*** Begin section ***

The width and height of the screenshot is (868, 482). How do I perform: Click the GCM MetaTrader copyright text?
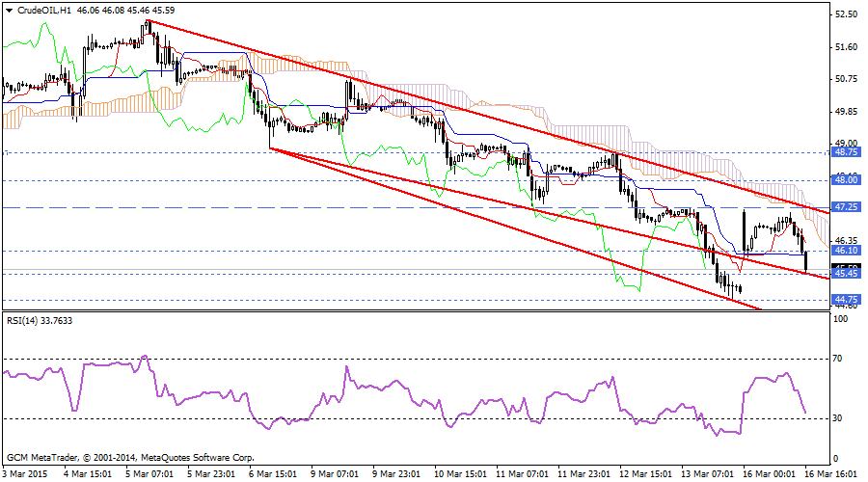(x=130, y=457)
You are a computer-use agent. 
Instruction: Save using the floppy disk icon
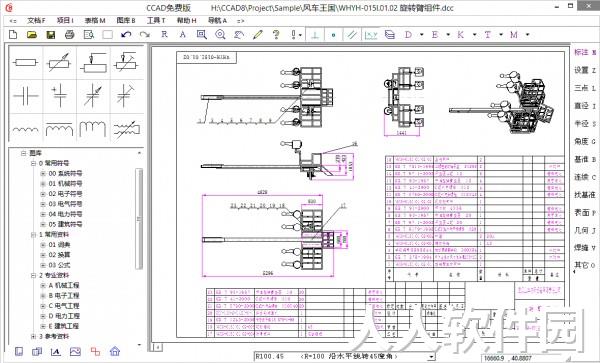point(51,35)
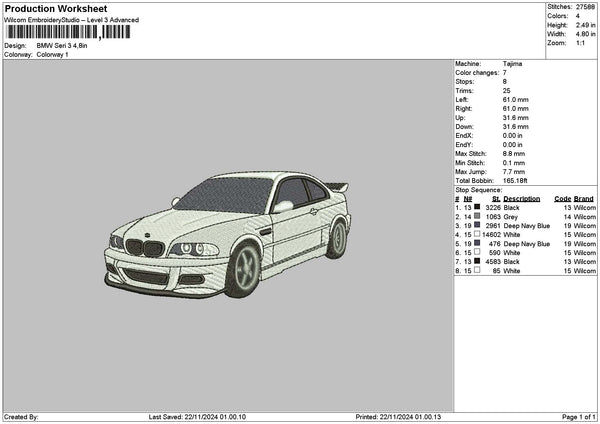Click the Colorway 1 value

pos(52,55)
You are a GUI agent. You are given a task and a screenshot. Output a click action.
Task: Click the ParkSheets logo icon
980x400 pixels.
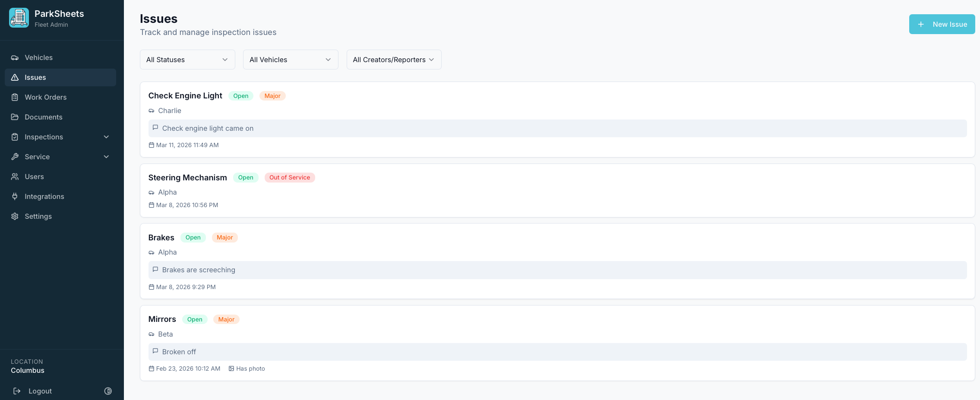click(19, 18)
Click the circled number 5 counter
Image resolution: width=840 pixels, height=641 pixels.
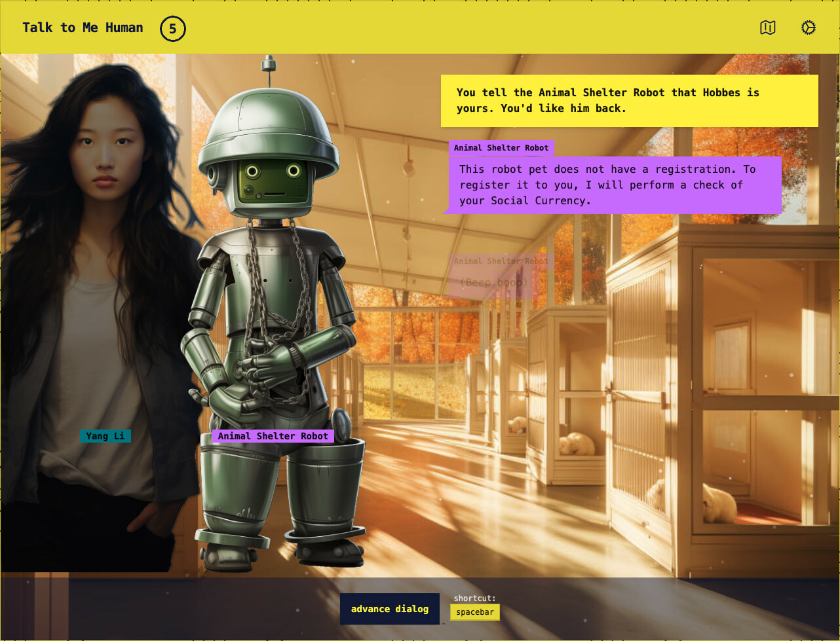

*** End section ***

**Task prompt**. The records, exactly as written but without images, should be returned.

**Completed exercise**.
The width and height of the screenshot is (868, 482). How do I perform: Click the GCM MetaTrader copyright text?
(x=130, y=457)
You are a computer-use agent. 
Instruction: Save using the floppy disk icon
point(51,35)
Click the Colorway 1 value

pos(52,55)
You are a GUI agent. You are given a task and a screenshot. Output a click action.
Task: Click the ParkSheets logo icon
980x400 pixels.
click(19, 18)
Click the circled number 5 counter
Image resolution: width=840 pixels, height=641 pixels.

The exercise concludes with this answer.